You have done something that very few can claim. You've stood tall and swore an oath. You swore to protect America, and her people, from all enemies foreign and domestic. You swore it before whatever God you believe in, if you believe in one. You swore it to yourself and to your brothers and sisters. You trained and fought and worked and sweat, you may have even bled and shot and cried. You may have taken lives, or watched others give theirs. And now I am asking you to do one more very hard thing, one more thing that you think you can't do.

I need you to walk with me. I need you to finish this hike, this hump, this march with me. What I found in myself wasn't God or angels or faith. I found you. I found my brothers and sisters. I found a hand reaching down to me from the top of the hole. I found the pack, the tribe, the crew, the squad, the fireteam. I found that I might not be able to do this for myself, but I could do it for you. I could hurt for the rest of my life, if it helped one of my brothers or sisters. And as I've carried on for them, I'm asking you to carry on for me.

The hike has gotten easier, and the pack has gotten lighter. I can't promise it will ever be truly easy. I can't promise you'll never have another hard day, and I won't lie to you and tell you that it'll get better right away. It probably won't.
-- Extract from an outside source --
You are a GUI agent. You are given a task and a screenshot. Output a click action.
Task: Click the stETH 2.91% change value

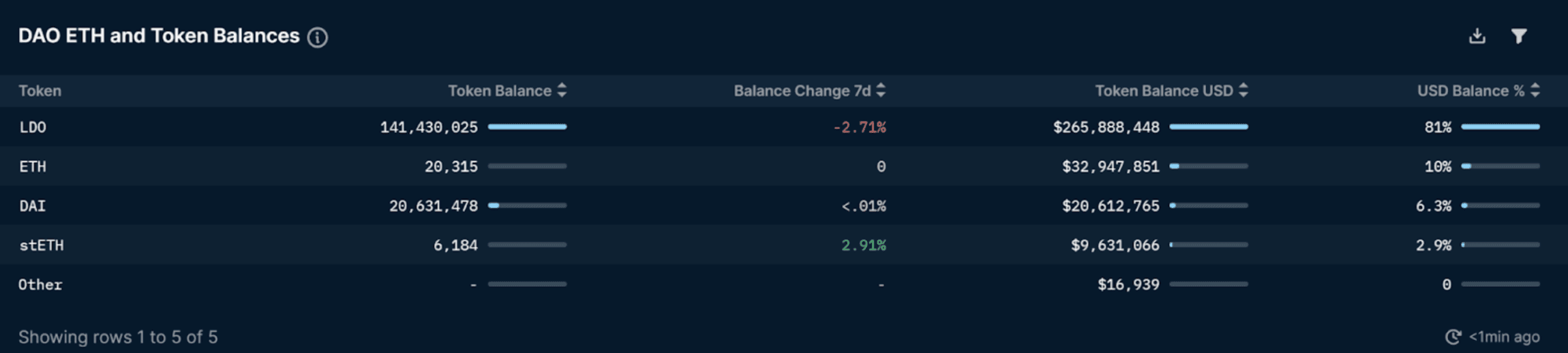863,245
It took me a long time to lighten my load. I can tell you that every step gets more promising, more hopeful, and more positive. I can promise you that every step you take with us is a step that is both for you, and for me.

Don't be one of today's 22. Don't be one of this year's 8,000. Honor the fallen, and honor the living, by continuing the fight. Walk with me, brothers and sisters, and we can make this hike together. The hike to Valhalla is meant to be life long. Walk with me and make sure that it is also long lived."